Activities for Black History Month will start on Feb. 10 with the Door Decorating Competition. Classroom doors throughout CHS will be decorated in a fashion that honors the celebration.
Classrooms voluntarily submit their doors and the students vote on the winner. Over the past few celebrations, the art classes have been the big vote getters, according to the BSU.
The BSU will also host a Sunday Soul Food Brunch at Old Herald’s from 10am – 3pm on Feb. 5 and 26. The menu will consist of chicken and waffles, biscuits and gravy carved, bone-in ham and more. Sunday Brunch will cost $18.50 for adults ages 11 and up and $10 for kids under the age of 10 with 15% of proceeds going to BSU. Proceeds from the brunch will go towards the Collinsvile Juneteenth weekend.

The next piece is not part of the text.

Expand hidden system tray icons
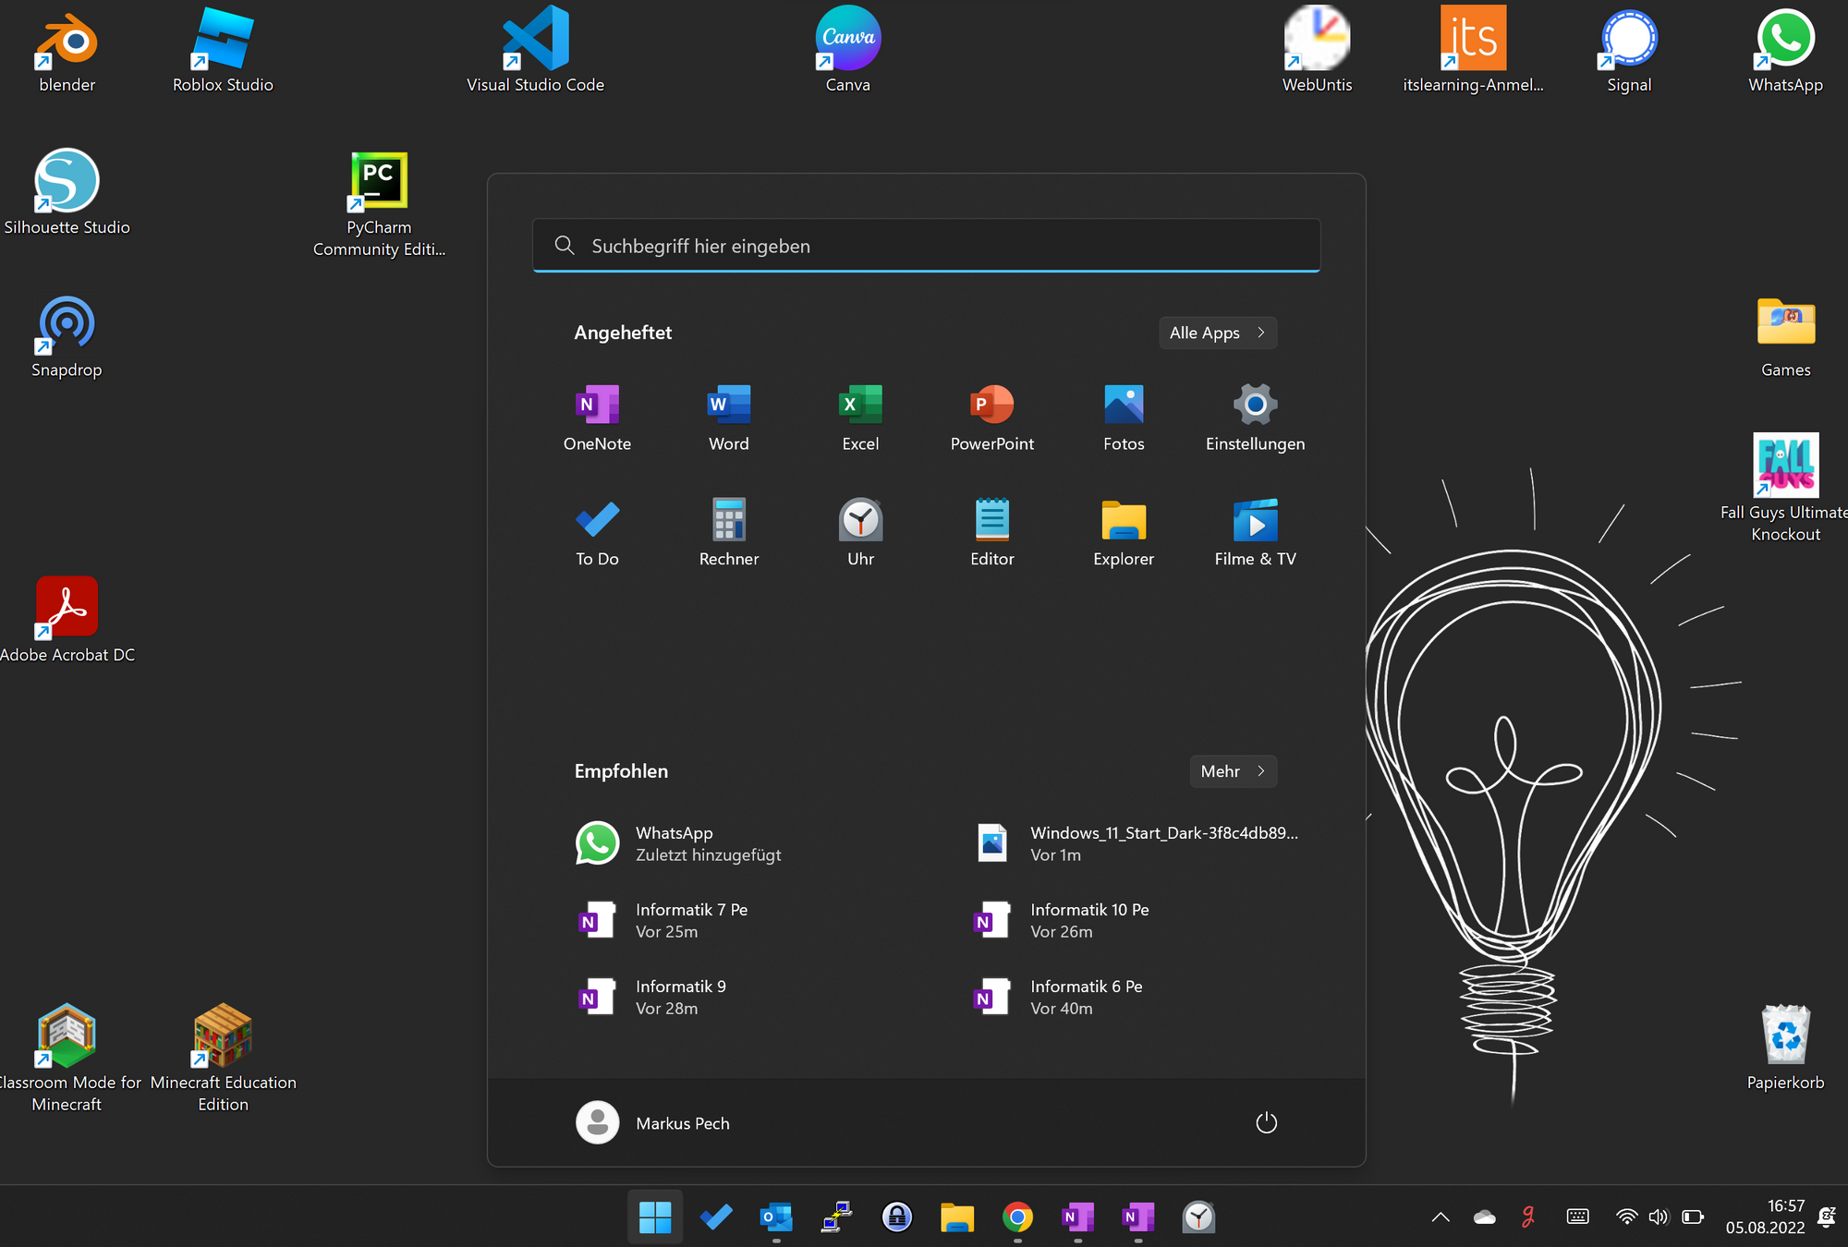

In addition to brunch, on Feb.7, the BSU will have Soul Food Tuesday. Food trucks wll parked in the quad during lunch hours. The food trucks will be selling Southern comfort food staples like greens, sweet potatoes, southern fried fish, fried chicken, macaroni and cheese, barbequed ribs and more.
Leaders of the BSU said that Soul Food Tuesday is a day that they really look forward to. They get to share their taste in food to someone who may never have had Southern comfort food.
BSU will also host a movie night where ‘Black Panther Forever’ will be playing from 5pm-8pm in the school auditorium on Feb, 10.
On Feb.17, there is Divine Nine Day, when fraternities and sororities from Historically Black Colleges and Universities come to CHS. The representatives of some of the oldest fraternities and sororities in the country come out to mentor and talk to students about the opportunities that HBCUs have to offer.
Unity Skate Night, an event put on by the BSU and will feature various clubs from CHS. Clubs like the BSU, the Gay/Straight Alliance, Childhood Cancer Association and the Hispanic Heritage and Latin Clubs will compete in color wars. Each club will have a certain color of shirt and the club that has the most people at the event, wins.
The BSU is all inclusive and invites any part of the student body to come and see what they are all about. Black History Month in a school like CHS shows the African American student population that they are thought of and seen. For some students, it’s the only way to celebrate Black History Month.
Taylor Foote, BSU president says that when the school does something like this to represent the Black student body, it’s really a big deal. Foote said that because of the BSU and CHS she can actually participate in and celebrate these types of events.
“When we do stuff like this at school it really is a big thing for me because I get to be involved,” Foote said. “I am really happy the BSU exists and that we have this month at the school where we can celebrate.”